• TASK OBJECTIVE: Only some lines are wanted. Transcribe, exactly, the lines below from the line with "[EMAIL] (58, 1195)" up to and including the line with "Low calorie meals (69, 2368)".

• Stored dataset items:

*** Block opens ***

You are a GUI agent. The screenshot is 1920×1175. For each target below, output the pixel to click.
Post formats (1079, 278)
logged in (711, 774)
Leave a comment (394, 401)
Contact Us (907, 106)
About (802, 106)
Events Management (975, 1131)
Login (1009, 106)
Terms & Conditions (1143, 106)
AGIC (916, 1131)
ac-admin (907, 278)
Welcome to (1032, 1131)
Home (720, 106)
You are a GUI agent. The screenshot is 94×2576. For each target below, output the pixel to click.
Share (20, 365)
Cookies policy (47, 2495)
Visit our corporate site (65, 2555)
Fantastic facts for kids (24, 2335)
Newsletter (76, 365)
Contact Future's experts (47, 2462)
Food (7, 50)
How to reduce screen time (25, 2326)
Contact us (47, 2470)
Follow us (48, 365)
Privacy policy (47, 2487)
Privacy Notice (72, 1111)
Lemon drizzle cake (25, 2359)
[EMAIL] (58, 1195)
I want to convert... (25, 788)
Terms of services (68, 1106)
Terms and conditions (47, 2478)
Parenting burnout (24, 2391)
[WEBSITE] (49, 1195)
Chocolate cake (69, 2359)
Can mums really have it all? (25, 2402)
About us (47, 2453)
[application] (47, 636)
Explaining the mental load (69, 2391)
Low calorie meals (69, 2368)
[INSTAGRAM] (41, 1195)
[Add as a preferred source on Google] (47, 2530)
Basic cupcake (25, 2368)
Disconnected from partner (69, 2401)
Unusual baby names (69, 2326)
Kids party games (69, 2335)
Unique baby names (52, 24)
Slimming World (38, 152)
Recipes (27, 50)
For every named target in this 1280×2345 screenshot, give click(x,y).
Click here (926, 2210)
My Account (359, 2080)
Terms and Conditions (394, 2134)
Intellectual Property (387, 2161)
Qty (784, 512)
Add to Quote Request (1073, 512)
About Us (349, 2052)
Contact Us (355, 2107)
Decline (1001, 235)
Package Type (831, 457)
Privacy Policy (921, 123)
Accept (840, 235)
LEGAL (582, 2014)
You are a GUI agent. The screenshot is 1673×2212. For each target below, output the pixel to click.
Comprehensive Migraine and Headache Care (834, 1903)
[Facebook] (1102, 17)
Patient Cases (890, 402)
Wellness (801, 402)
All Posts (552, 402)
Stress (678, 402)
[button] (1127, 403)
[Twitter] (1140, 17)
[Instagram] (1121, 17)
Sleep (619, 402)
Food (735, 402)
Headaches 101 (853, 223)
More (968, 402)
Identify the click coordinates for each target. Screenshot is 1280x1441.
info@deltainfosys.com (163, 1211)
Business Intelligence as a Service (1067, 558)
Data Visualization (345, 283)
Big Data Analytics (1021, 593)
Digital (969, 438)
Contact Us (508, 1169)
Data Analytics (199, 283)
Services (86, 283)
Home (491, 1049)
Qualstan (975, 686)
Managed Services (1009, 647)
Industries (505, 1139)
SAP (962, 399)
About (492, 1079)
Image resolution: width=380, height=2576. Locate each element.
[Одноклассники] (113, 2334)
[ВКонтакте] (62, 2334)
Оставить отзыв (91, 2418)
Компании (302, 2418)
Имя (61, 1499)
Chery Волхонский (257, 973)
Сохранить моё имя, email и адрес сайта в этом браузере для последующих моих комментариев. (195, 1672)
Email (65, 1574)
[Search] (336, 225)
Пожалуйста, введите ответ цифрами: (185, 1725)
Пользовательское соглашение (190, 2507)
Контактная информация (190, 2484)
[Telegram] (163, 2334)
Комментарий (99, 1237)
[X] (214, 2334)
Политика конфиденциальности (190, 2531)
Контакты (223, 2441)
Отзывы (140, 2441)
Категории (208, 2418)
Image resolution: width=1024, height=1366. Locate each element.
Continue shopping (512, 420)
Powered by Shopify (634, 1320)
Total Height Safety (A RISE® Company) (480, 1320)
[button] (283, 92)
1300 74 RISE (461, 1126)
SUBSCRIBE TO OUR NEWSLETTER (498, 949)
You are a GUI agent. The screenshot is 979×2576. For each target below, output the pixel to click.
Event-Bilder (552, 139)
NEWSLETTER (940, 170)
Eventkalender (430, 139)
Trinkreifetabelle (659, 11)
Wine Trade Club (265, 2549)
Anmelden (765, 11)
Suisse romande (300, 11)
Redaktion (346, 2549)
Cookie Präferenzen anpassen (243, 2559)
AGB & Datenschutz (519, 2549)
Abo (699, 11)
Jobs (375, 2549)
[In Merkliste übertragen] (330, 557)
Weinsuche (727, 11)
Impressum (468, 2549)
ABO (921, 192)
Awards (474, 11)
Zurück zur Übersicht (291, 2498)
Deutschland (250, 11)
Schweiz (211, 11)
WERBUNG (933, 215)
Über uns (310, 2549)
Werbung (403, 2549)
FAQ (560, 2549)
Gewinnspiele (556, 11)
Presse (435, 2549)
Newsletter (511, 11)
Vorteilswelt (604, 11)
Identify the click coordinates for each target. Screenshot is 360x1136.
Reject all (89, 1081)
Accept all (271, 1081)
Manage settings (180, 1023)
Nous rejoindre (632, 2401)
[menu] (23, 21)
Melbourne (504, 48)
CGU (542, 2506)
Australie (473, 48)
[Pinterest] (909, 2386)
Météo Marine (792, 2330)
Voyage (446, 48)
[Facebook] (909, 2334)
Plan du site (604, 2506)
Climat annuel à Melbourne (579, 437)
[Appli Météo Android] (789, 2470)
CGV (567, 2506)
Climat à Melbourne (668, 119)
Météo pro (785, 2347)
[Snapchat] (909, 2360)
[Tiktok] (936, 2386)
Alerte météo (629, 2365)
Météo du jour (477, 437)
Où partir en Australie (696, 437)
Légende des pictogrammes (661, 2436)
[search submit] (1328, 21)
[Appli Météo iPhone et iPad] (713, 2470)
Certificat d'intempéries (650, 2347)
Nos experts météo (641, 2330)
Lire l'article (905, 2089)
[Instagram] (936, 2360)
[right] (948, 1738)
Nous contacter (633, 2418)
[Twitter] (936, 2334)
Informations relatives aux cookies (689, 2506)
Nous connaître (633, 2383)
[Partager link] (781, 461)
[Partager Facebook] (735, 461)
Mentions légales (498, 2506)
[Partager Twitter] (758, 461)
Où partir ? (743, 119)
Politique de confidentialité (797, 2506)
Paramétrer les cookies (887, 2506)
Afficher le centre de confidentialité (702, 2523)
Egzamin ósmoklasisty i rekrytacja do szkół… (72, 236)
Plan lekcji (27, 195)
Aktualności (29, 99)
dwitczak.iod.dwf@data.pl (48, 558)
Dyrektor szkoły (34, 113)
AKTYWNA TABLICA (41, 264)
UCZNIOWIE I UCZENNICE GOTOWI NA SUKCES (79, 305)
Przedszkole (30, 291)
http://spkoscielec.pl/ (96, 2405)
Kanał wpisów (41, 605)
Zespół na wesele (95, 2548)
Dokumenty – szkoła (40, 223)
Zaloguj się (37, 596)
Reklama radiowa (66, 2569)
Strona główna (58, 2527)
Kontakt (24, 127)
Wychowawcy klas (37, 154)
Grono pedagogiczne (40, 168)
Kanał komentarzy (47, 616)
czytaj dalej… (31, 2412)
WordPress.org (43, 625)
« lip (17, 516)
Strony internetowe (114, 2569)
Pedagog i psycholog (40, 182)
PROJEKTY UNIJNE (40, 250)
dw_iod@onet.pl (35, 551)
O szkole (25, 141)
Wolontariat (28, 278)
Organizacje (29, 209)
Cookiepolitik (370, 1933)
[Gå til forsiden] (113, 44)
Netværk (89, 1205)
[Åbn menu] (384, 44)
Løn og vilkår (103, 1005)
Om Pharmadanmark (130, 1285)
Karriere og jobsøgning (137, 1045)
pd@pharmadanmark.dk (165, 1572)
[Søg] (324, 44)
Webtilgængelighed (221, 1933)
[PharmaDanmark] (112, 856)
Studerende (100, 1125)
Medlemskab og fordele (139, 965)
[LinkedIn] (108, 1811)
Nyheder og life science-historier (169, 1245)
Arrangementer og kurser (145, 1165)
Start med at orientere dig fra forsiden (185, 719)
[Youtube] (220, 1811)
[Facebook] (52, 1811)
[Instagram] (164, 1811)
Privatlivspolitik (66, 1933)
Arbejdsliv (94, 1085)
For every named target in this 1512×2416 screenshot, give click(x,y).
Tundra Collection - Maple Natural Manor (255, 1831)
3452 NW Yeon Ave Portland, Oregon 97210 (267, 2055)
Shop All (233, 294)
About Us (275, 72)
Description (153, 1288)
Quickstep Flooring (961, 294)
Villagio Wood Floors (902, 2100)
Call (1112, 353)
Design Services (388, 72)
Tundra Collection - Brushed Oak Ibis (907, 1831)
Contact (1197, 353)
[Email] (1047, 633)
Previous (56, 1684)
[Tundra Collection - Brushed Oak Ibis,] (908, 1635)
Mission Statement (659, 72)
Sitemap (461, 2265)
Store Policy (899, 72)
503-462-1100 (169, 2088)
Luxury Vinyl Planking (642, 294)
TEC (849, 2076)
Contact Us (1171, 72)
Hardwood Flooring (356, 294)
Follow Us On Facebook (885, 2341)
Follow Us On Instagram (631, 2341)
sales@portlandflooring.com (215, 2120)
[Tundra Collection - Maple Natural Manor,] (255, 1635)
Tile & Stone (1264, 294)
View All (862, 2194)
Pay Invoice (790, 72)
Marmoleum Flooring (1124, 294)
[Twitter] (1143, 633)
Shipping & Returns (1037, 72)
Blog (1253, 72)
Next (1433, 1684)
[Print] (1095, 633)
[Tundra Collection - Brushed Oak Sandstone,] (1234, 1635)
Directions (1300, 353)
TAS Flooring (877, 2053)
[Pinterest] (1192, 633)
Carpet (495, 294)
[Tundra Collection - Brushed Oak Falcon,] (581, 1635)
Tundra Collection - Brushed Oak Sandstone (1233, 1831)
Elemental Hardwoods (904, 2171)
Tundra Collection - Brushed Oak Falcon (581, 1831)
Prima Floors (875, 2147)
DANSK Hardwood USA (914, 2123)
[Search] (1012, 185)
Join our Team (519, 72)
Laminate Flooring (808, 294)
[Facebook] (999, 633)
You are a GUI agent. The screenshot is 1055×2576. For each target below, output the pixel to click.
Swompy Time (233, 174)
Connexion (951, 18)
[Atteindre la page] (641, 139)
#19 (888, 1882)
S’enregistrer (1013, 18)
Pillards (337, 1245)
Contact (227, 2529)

*** Block closes ***

• EXERCISE ANSWER:
[EMAIL] (58, 1195)
I want to convert... (25, 788)
Terms of services (68, 1106)
Terms and conditions (47, 2478)
Parenting burnout (24, 2391)
[WEBSITE] (49, 1195)
Chocolate cake (69, 2359)
Can mums really have it all? (25, 2402)
About us (47, 2453)
[application] (47, 636)
Explaining the mental load (69, 2391)
Low calorie meals (69, 2368)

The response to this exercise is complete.